Cornwall's Nature Hotspots

Cornwall's Nature Hotspots

There is nowhere quite like Cornwall. With varied land and seascapes from immense sandy beaches nestled below rugged cliffs, to winding rivers, moors and tors, there is a mass of wildlife on nature’s doorstep ready to explore.
If we had to choose the unmissable hotspots, then the incredible landscape of Bodmin Moor would be right up there with its wild, unenclosed moorland and rocky tors, which have been 400 million years in the making.
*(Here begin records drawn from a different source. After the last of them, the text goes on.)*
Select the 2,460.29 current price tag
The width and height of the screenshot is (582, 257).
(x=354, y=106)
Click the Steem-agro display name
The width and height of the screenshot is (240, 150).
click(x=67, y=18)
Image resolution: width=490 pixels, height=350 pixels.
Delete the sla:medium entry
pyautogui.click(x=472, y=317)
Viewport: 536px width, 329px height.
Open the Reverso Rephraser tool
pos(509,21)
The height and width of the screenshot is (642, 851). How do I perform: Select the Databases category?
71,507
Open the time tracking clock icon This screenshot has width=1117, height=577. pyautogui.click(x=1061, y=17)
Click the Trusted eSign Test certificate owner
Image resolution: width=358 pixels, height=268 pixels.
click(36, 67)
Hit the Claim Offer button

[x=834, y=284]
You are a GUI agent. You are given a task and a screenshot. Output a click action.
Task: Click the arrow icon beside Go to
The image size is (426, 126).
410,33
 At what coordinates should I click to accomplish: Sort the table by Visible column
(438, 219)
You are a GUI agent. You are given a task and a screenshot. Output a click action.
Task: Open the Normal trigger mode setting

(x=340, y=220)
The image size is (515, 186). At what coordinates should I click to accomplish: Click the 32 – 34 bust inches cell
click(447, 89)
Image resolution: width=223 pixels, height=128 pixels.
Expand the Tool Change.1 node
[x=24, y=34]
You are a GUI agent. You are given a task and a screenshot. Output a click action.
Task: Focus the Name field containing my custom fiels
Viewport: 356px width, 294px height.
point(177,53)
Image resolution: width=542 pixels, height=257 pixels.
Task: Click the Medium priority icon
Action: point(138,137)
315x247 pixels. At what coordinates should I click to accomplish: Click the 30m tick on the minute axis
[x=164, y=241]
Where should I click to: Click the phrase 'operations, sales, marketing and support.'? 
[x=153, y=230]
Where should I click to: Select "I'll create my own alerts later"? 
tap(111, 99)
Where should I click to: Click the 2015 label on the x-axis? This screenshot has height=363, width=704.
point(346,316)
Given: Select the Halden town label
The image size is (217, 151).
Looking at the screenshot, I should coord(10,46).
Seek out historic stones, and then maybe make your way to Jamaica Inn for refreshments.
In North Cornwall, St Nectan’s Glen is a site of special scientific interest, with fairytale ivy-clad woodlands with three waterfalls cascading down into the valley below. When you reach the holy ‘kieve’, you have reached the saint’s hermitage.
If you are keen on gardens, the Lost Gardens of Heligan, hidden until 1992, has some incredible sculptures, wonderful walkways and historic stories to share.
Over in West Cornwall, you cannot miss St Michael’s Mount, the Lizard and Kynance Cove, plus neighbouring the mighty Minack Theatre carved into cliffs, Porthcurno beach with its clear turquoise waters. The Roseland Peninsula around St Mawes is also unspoilt, and for those more comfortable walking on flat terrain or riding a bike, the Camel Estuary is perfect for birdlife, scenic farmland and natural beauty.
Circling Cornwall, around the coast, stretches of the SW Coast Path are there to be enjoyed, some parts more strenuous than others. The most moderate section is probably Penzance to Falmouth, where you have a 60 mile stretch of nature lover’s paradise, taking in St Michael’s Mount and the National Trust’s Loe Pool.